Un mort ne doit jamais sortir de chez lui ni par la porte ni par la fenêtre. L’esprit du mort ne peut passer par où d’autres ont passé, et on doit démolir un coin de la maison pour lui livrer passage. Sur le parcours du cortège, des palissades de bambou sont placées devant les maisons, et toutes les échelles sont relevées pour préserver les habitans des esprits qui accompagnent le mort. Les funérailles sont toujours l’occasion d’un boun. On fait fête pour consoler les parens du défunt.
A Saniaboury, nous échangeons le train de bois pour d’étroites pirogues ; à Outhen, la canonnière le Massie, commandée par le jeune enseigne Le Blévec, informé de l’échouage du Trentinian, nous a rejoints ; et, quand la canonnière ne pourra plus nous porter à cause de la baisse des eaux, nous continuerons le voyage dans de bonnes pirogues.

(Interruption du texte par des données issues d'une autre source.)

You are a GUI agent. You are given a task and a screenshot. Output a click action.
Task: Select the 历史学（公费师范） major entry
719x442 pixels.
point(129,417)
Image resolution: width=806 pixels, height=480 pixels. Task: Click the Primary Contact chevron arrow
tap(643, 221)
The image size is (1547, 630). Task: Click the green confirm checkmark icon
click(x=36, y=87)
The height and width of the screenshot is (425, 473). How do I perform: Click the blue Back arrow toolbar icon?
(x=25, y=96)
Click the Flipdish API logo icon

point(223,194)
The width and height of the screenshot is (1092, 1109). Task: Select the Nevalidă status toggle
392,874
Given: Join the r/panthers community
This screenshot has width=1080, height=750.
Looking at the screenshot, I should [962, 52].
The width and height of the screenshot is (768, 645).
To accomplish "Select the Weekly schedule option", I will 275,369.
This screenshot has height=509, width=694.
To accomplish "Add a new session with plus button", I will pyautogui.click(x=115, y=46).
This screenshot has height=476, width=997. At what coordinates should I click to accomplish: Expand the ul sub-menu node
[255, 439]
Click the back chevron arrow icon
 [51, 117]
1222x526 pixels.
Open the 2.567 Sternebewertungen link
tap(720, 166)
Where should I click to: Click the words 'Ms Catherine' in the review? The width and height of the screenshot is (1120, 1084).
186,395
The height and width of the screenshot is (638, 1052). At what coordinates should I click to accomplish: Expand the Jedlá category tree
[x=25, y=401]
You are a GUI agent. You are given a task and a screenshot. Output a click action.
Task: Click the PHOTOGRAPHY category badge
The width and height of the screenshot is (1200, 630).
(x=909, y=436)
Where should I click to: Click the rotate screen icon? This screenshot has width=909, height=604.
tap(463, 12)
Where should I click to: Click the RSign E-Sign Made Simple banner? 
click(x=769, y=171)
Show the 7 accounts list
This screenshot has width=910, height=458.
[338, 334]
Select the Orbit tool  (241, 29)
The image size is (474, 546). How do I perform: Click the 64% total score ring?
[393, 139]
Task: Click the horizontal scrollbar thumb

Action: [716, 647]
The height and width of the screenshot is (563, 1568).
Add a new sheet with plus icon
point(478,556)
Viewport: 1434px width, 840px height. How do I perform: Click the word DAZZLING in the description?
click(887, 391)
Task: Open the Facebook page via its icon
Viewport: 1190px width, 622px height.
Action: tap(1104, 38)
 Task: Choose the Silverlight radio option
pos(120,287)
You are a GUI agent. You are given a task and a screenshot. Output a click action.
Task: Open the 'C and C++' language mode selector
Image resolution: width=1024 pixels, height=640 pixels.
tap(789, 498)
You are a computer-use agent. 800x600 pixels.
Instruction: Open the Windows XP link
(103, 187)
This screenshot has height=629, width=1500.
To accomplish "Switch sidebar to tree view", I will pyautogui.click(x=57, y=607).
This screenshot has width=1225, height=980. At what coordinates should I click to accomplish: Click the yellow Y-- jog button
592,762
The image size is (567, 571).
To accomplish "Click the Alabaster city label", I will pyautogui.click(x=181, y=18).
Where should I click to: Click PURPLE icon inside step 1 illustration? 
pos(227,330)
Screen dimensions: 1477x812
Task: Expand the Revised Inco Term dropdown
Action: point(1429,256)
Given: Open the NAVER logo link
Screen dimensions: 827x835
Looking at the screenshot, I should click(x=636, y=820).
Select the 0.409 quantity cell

Le Massie nous a ramené le commissaire de Vien-Tian, qui a couru après nous trois jours sous son parasol, en petite pirogue découverte. Il était conduit par ses trois boys et par un milicien, et encombré d’un demi-bœuf promis à notre ravitaillement. Mais il faut convenir que le bœuf se gâtait vite sous le chaud soleil, car il a fallu le jeter au fleuve, non sans lui avoir soustrait en route quelques biftecks. Et tout cela se fait comme chose naturelle : c’est la vie ordinaire,
A quelques heures de Takket, on voit de curieuses grottes de salpêtre, qui prennent l’air, d’étage en étage, par une ouverture aboutissant au sommet de la montagne. Dans ces grottes vivait un vieux bonze qui avait quitté son monastère pour se réfugier dans cet ermitage. Il restait sans cesse en prières ; quand la nourriture lui manquait, tous les trois ou quatre jours, il frappait une cloche de bambou, et on lui apportait à manger. Il était tenu en grande vénération ; et un jour, comme on ne l’avait pas entendu sonner depuis longtemps, on monta à sa solitude, et on l’y trouva mort. Ses funérailles viennent d’être célébrées en grande pompe, et le boun a duré plusieurs jours.
C’est à Muong-Pahom qu’il faut opérer un nouveau transbordement dans les pirogues, en face d’un petit tât très intéressant, à l’extrémité d’une haute chaussée, élevée au-dessus des rizières et recouverte de dalles. Ce tât est enfermé dans trois enceintes. Des colonnes dorées, en relief, et des animaux montés, éléphans et hippogriffes, agrémentent les quatre faces du monument, ornées chacune de frontons bizarres formant quatre portes.